? Pending

User tests: Successful: Unsuccessful:

avatar chrisdavenport
chrisdavenport
31 Oct 2016

Summary of Changes

Running the Smart Search indexer on a medium-sized site often results in "out of memory" failures which can only be addressed by running the CLI indexer with more memory allocated, like this:

php -d memory_limit=256M finder_indexer.php

However, this option is not usually available for web-based indexing.

It turns out that the problem is largely due to the tokeniser attempting to reduce execution time by caching all previous tokenisations under 128 bytes long. This PR addresses that issue by limiting the number of cached tokenisations to 100. Note: the number could be made configurable, but I am doubtful of the benefit to be gained so that is not part of this PR.

Hat tip to @mahagr for pointing out the problem with the tokeniser.

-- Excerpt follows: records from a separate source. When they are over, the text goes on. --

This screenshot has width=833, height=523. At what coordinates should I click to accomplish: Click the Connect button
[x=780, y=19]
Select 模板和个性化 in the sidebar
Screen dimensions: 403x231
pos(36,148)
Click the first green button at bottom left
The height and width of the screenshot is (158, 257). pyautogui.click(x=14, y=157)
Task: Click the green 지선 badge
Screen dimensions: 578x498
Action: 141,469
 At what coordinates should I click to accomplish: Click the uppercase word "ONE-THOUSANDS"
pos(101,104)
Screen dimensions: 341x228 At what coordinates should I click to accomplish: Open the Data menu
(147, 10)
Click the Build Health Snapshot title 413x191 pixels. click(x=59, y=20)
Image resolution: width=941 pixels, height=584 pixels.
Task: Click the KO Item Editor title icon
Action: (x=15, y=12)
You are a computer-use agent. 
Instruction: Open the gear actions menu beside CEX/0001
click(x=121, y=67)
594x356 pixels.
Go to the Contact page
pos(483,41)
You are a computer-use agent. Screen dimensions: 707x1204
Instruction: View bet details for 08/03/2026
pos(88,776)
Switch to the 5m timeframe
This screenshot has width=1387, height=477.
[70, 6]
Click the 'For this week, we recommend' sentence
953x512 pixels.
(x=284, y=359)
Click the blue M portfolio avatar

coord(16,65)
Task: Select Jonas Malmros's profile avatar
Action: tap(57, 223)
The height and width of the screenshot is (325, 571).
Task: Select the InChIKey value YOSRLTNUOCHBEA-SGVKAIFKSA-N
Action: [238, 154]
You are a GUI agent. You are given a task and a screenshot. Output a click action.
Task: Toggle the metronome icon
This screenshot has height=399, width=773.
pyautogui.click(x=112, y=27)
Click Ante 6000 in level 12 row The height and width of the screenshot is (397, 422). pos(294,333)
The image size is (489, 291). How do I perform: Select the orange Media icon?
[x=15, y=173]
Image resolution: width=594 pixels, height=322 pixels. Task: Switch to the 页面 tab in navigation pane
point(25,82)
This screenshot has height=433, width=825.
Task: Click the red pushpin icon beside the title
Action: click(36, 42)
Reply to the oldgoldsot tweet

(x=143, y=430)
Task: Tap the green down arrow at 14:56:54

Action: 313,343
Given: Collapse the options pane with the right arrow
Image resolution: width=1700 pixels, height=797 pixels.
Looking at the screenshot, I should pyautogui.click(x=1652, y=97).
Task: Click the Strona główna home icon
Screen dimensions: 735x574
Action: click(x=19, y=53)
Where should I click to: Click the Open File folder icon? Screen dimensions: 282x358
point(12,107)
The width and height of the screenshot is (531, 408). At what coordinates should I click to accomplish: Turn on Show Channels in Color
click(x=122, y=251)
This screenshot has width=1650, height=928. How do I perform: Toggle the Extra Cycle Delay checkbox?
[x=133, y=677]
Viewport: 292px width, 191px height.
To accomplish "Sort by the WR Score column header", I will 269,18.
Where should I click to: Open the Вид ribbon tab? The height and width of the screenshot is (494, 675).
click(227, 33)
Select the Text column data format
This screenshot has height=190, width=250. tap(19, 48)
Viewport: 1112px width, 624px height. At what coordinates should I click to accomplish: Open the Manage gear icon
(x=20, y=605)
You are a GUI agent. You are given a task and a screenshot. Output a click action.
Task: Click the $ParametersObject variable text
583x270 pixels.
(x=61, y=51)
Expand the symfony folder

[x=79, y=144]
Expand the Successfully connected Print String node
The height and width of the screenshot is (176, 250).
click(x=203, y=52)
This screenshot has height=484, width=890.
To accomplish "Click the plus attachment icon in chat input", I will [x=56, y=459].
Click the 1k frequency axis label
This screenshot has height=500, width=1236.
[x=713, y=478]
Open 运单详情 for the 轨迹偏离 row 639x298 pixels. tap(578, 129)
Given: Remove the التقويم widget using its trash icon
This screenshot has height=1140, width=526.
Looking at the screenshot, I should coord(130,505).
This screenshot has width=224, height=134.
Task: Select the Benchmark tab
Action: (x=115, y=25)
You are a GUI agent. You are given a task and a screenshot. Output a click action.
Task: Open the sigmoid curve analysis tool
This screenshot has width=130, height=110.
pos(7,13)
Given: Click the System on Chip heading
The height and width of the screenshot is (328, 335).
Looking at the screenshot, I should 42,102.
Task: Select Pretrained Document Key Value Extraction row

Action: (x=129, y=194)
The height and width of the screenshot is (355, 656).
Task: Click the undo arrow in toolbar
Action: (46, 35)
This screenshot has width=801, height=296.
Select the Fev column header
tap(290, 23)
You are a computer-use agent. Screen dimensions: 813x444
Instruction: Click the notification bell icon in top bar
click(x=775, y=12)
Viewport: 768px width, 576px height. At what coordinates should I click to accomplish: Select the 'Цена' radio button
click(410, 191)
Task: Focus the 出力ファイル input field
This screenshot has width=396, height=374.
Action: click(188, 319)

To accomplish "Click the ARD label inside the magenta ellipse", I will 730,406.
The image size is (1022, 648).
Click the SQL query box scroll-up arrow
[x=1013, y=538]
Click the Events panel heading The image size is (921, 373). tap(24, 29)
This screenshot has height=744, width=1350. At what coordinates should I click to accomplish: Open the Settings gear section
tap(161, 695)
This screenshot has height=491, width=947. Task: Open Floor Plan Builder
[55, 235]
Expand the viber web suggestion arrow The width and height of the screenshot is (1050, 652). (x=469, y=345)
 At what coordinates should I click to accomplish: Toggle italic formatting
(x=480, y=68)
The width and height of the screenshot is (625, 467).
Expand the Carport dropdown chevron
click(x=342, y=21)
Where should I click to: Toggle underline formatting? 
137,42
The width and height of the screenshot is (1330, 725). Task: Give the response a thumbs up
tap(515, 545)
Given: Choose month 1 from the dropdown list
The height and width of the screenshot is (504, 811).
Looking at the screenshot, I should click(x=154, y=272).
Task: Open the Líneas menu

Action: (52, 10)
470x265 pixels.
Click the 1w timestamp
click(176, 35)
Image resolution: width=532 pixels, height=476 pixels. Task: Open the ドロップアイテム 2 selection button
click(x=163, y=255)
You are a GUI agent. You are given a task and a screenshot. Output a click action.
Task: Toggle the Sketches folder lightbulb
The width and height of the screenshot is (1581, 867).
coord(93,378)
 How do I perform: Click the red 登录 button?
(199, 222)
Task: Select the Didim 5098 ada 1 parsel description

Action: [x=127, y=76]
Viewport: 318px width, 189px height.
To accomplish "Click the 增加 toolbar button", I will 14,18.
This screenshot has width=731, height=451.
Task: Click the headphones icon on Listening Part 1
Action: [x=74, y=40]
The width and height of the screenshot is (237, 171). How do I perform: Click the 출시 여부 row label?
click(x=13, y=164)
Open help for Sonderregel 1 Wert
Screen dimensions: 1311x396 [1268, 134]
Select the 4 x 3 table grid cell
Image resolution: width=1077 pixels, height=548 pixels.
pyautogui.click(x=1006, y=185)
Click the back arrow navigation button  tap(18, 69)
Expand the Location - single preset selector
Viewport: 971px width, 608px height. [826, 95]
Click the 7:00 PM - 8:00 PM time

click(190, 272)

Since this might conceivably be of use elsewhere, the fix has been implemented by adding a new storage class to the JCache library. The new JCacheStorageMemory class uses a regular PHP array to store cached items. A maxBuffers option allows you to define the maximum number of items to cache (default 100). If an attempt is made to store a new item when the cache is already full, the least recently used item will be deleted to make room.

Testing Instructions

Find or construct a site with enough content that the CLI indexer fails with an out of memory error. As a rough guide you'll probably need over 1,000 articles to trigger the error. The size of the articles doesn't matter much because tokenisations of strings more than 128 bytes long are not cached and most articles are likely to be longer than that.

Apply the PR and run the indexer again. Hopefully you won't get the out of memory error!

I am aware that unit tests need to be added for JCacheStorageMemory and I'd appreciate help in writing them.

Documentation Changes Required

None.

avatar chrisdavenport chrisdavenport - open - 31 Oct 2016
avatar chrisdavenport chrisdavenport - change - 31 Oct 2016
Status New Pending
avatar joomla-cms-bot joomla-cms-bot - change - 31 Oct 2016
Labels Added: ?
avatar joomla-cms-bot joomla-cms-bot - change - 31 Oct 2016
Category Administration Components Libraries
avatar mahagr
mahagr - comment - 31 Oct 2016

I think you meant to thank you someone else than me on this as I wasn't the one who pointed out the issue. :)

avatar brianteeman
brianteeman - comment - 31 Oct 2016

Find or construct a site with enough content that the CLI indexer fails with an out of memory error.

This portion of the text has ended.